Transcribe every line of the listing below exactly as it appears, but omit the pictures from your transcription.
-- BEGIN EXCERPTED RECORDS --
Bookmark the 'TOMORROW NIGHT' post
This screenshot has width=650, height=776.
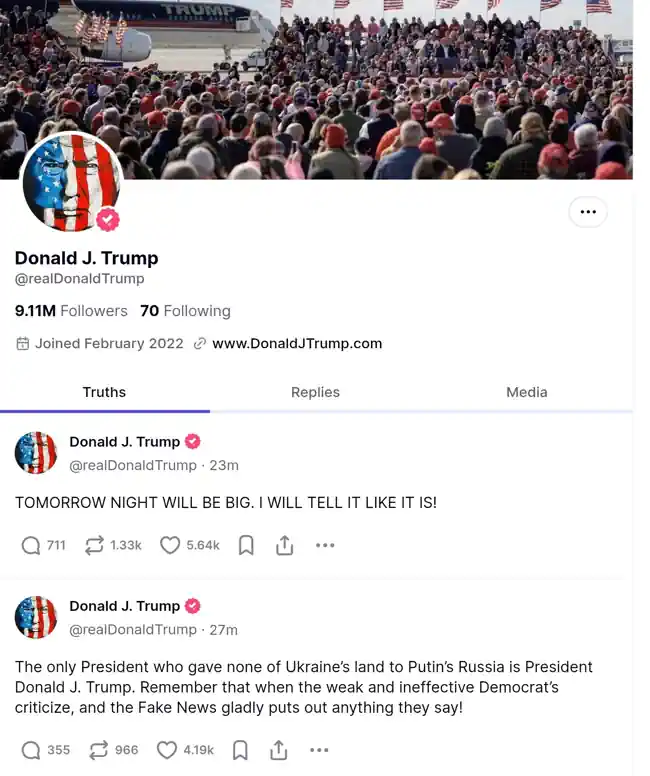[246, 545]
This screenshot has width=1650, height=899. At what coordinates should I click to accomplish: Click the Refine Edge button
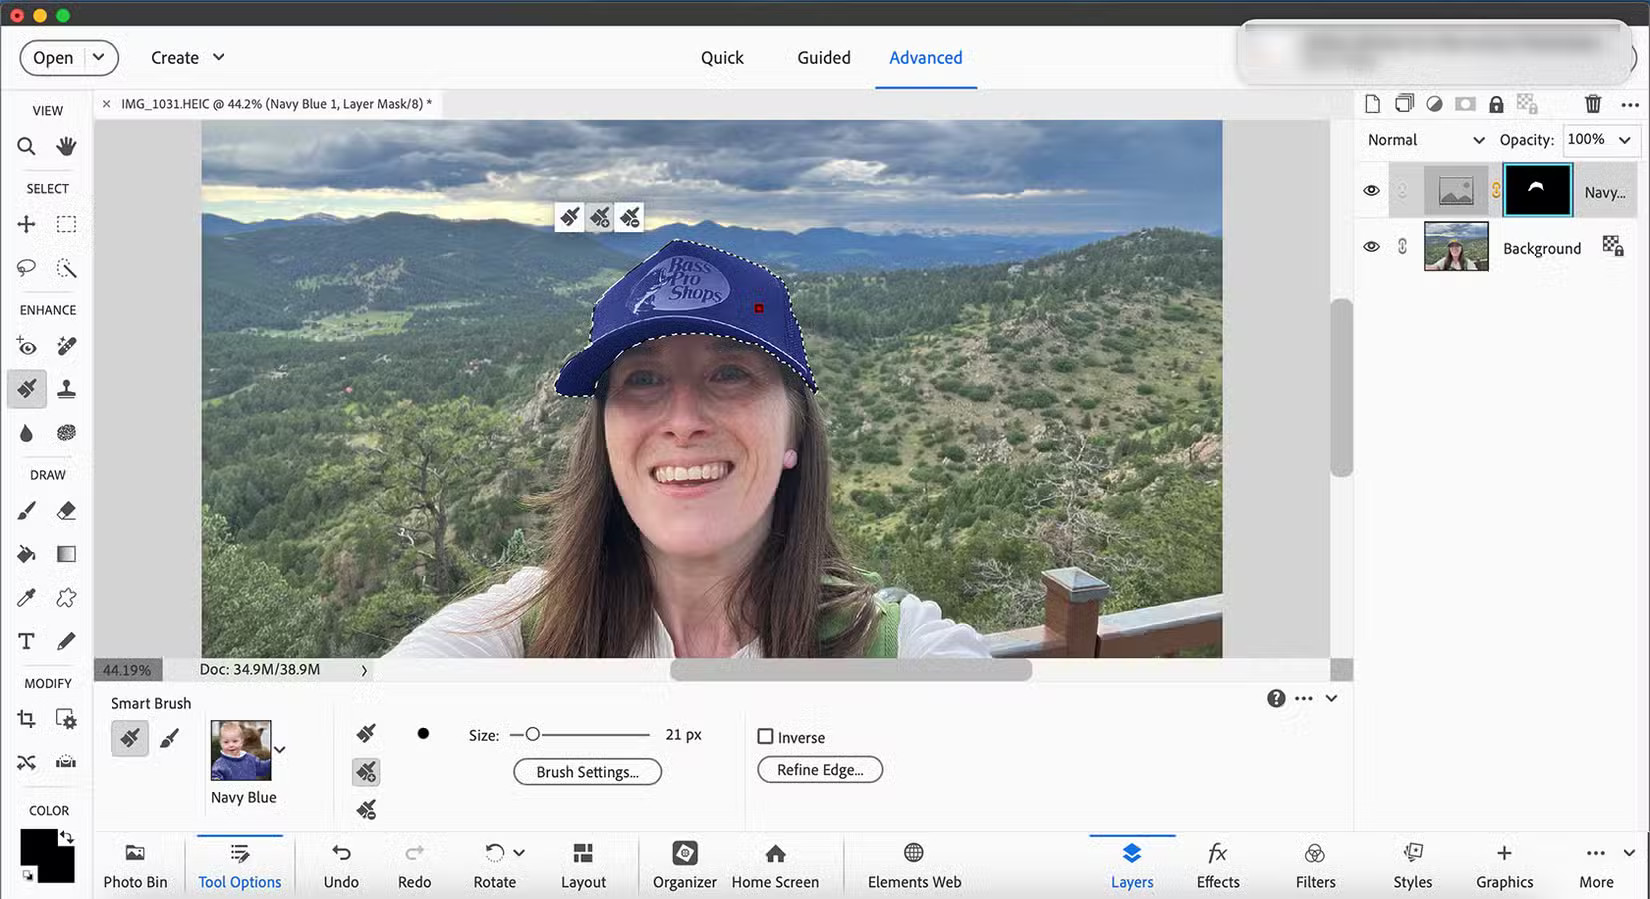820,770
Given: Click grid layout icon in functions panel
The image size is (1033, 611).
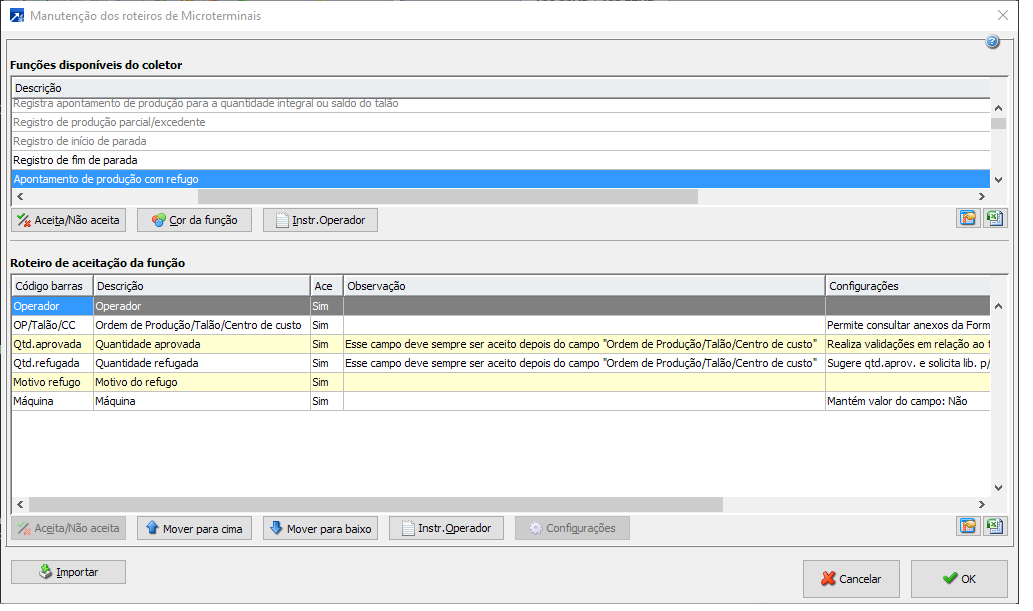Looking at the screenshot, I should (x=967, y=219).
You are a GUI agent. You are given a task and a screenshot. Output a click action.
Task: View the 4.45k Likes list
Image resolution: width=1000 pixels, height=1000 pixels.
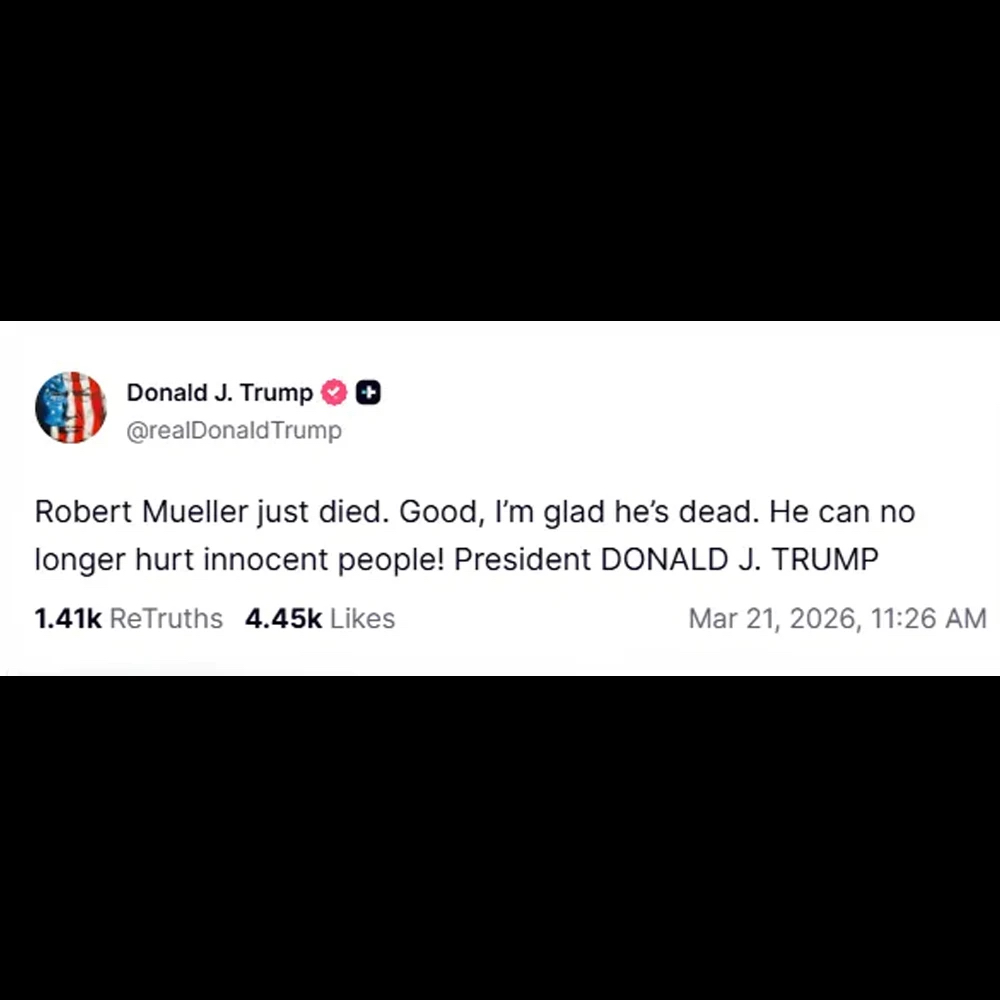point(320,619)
-- END EXCERPTED RECORDS --
--- OUTPUT BELOW ---
Bookmark the 'TOMORROW NIGHT' post
This screenshot has width=650, height=776.
[246, 545]
This screenshot has width=1650, height=899. At what coordinates should I click to accomplish: Click the Refine Edge button
820,770
Given: Click grid layout icon in functions panel
The image size is (1033, 611).
Looking at the screenshot, I should (x=967, y=219).
You are a GUI agent. You are given a task and a screenshot. Output a click action.
Task: View the 4.45k Likes list
Image resolution: width=1000 pixels, height=1000 pixels.
point(320,619)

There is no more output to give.